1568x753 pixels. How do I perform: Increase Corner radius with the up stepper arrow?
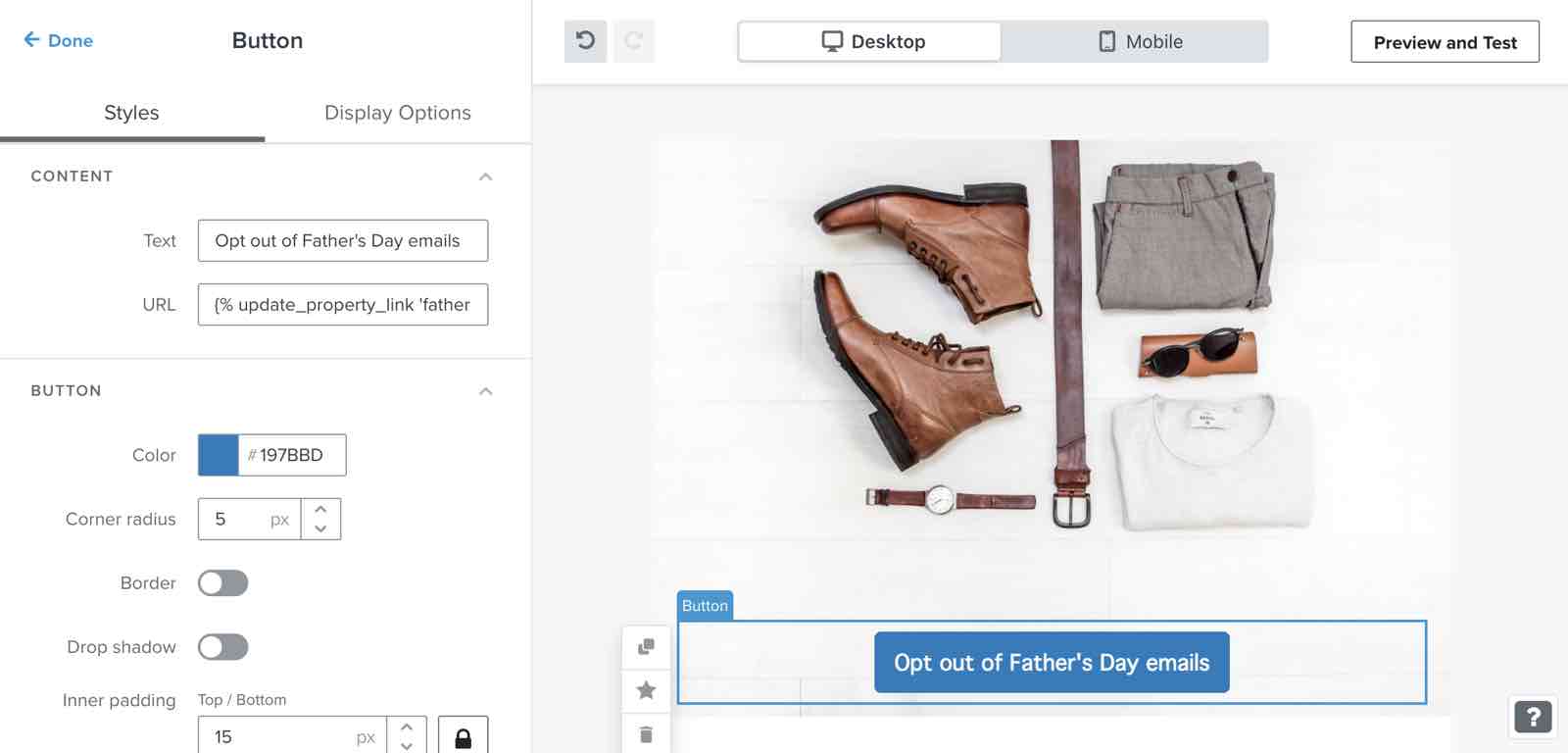[x=320, y=510]
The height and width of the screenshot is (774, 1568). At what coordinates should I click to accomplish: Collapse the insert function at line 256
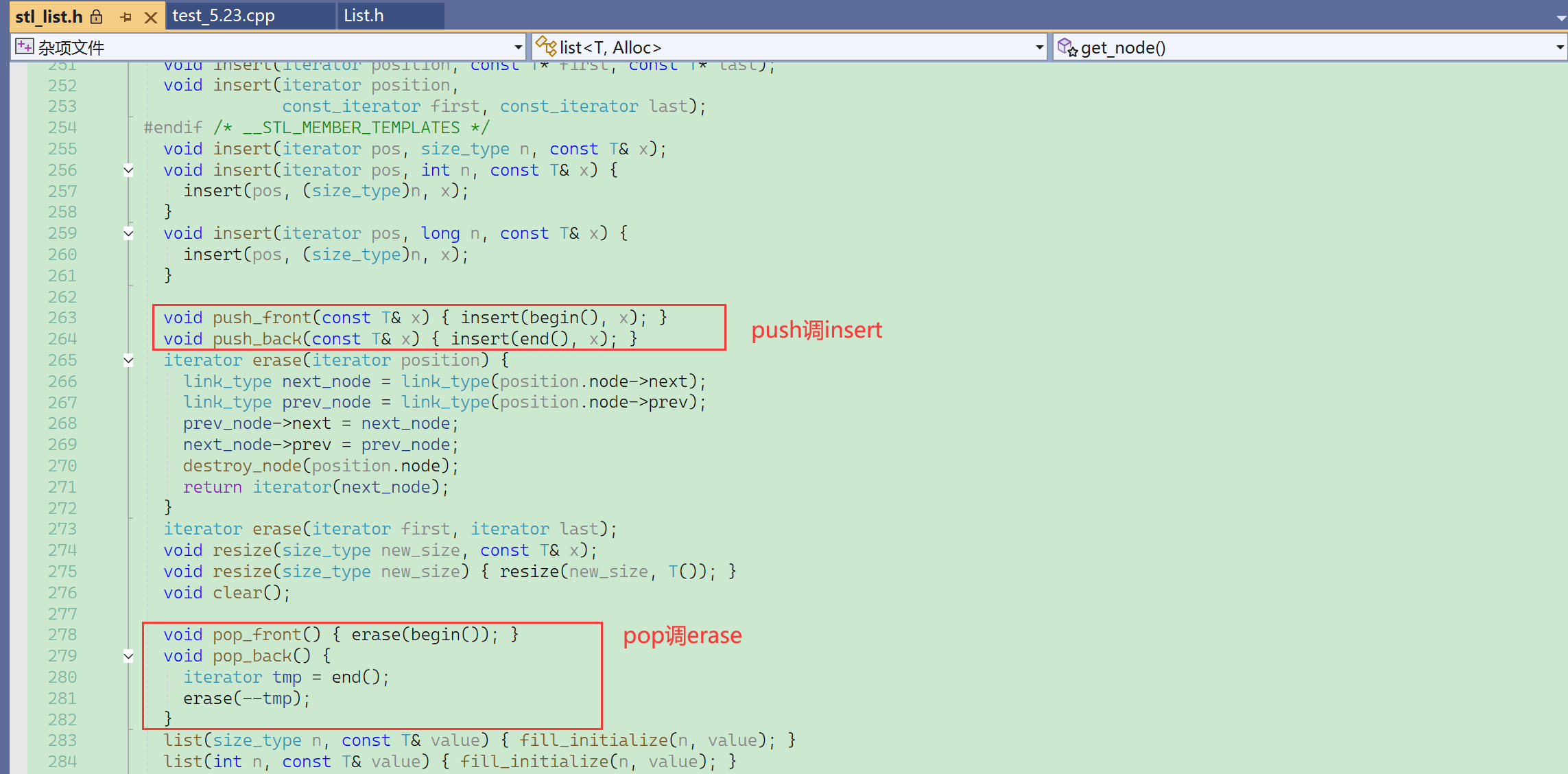(128, 170)
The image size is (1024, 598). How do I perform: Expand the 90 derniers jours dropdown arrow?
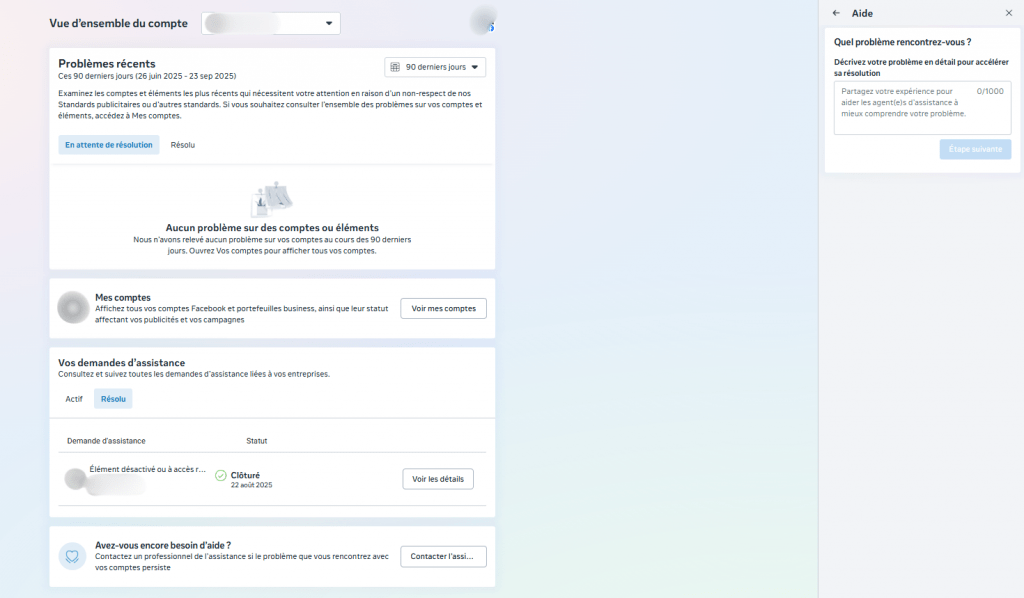[x=475, y=67]
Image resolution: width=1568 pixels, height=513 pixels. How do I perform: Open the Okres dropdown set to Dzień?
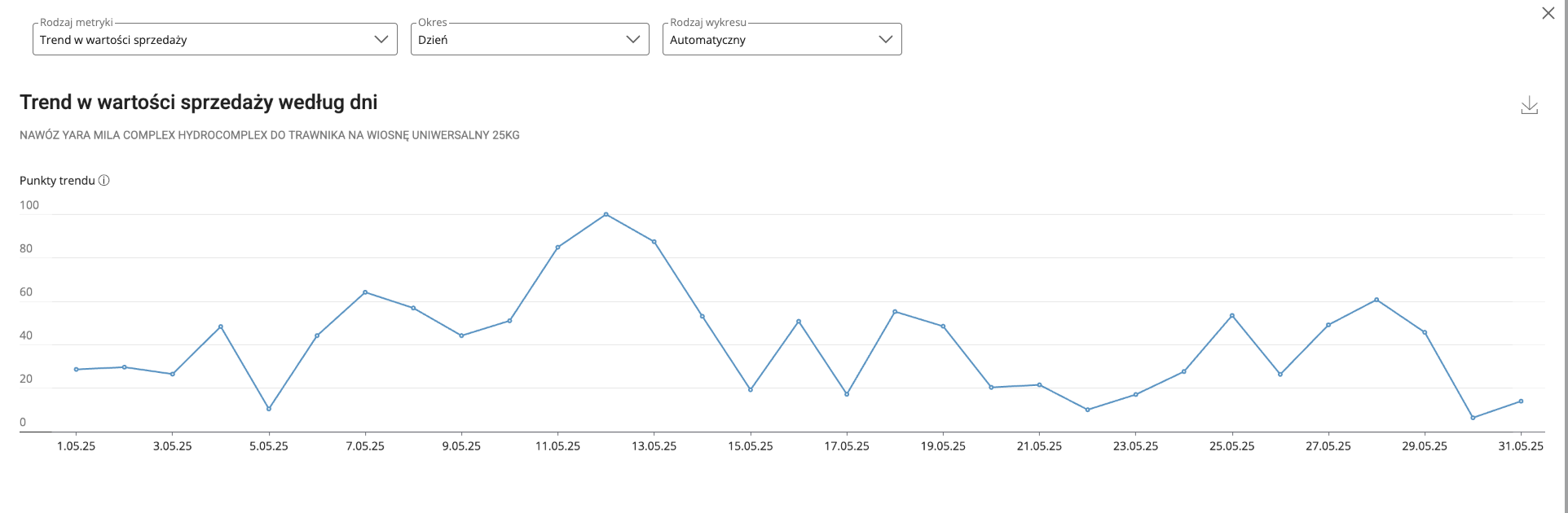pyautogui.click(x=530, y=39)
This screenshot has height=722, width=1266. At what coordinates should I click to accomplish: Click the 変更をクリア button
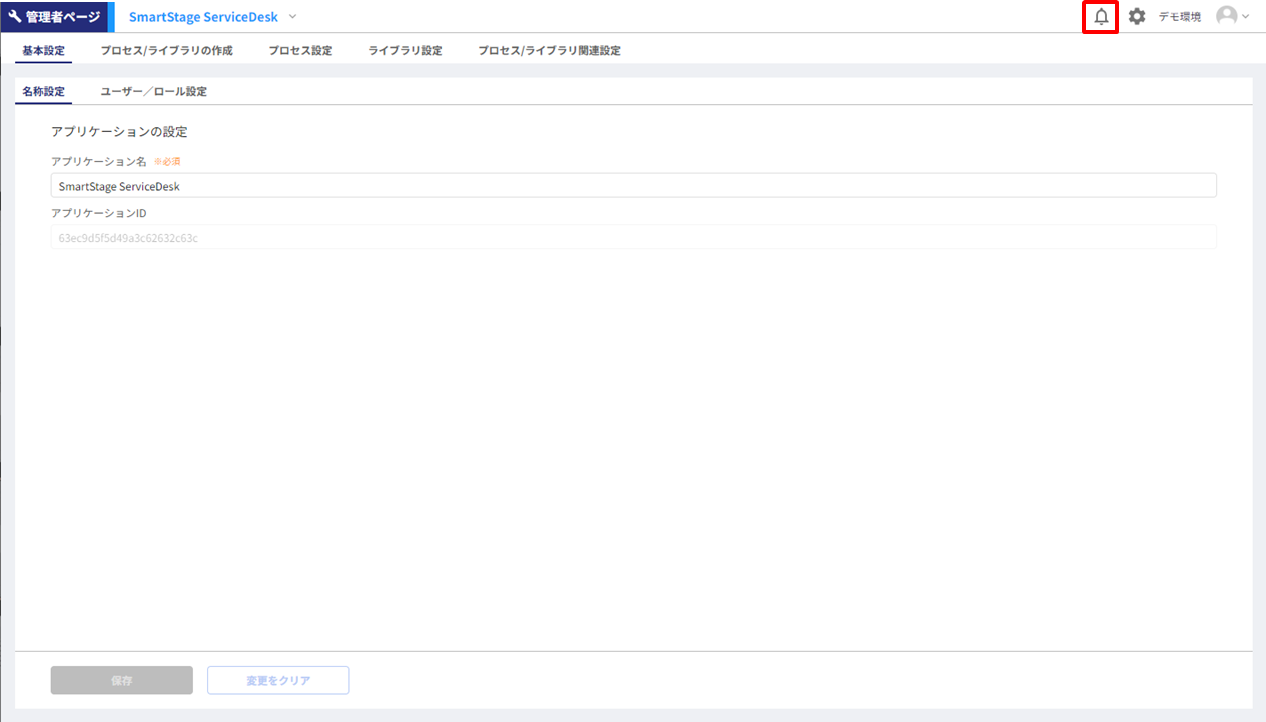278,680
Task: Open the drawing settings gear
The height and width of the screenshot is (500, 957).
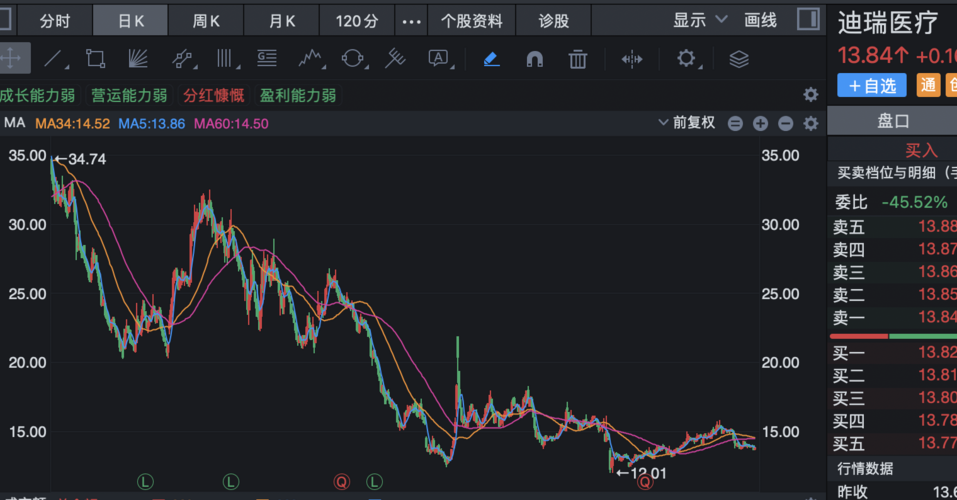Action: (x=686, y=59)

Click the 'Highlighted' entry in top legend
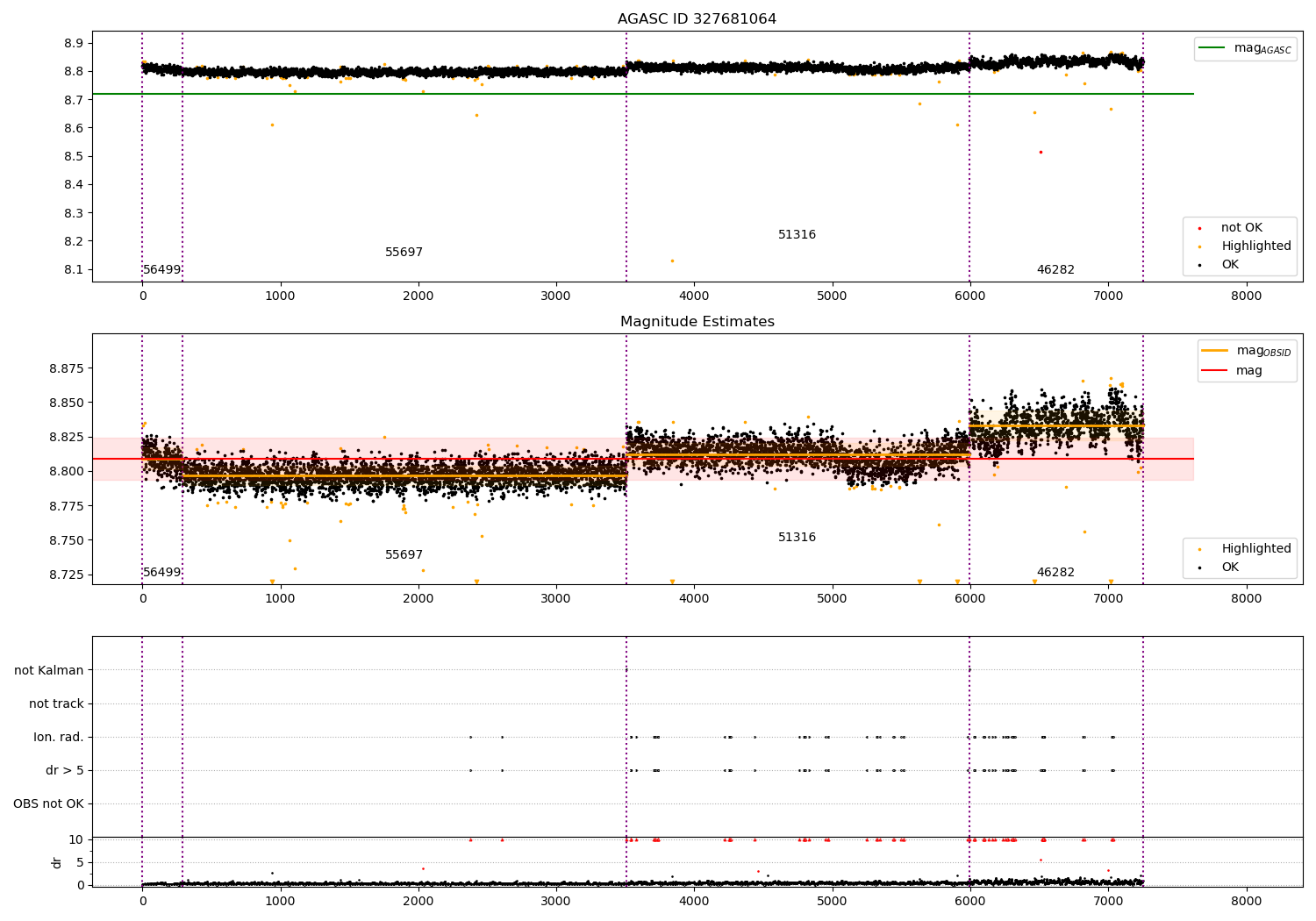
══════════
Exercise instructions: Reproduce all of the records above verbatim, omitting the pictures.

Worked answer:
1568x753 pixels. How do I perform: Increase Corner radius with the up stepper arrow?
[x=320, y=510]
The height and width of the screenshot is (774, 1568). At what coordinates should I click to accomplish: Collapse the insert function at line 256
(128, 170)
The image size is (1024, 598). How do I perform: Expand the 90 derniers jours dropdown arrow?
[x=475, y=67]
Image resolution: width=1568 pixels, height=513 pixels. How do I perform: Open the Okres dropdown set to Dzień?
pyautogui.click(x=530, y=39)
This screenshot has height=722, width=1266. At what coordinates should I click to accomplish: Click the 変更をクリア button
278,680
Task: Open the drawing settings gear
The height and width of the screenshot is (500, 957).
Action: (x=686, y=59)

Click the 'Highlighted' entry in top legend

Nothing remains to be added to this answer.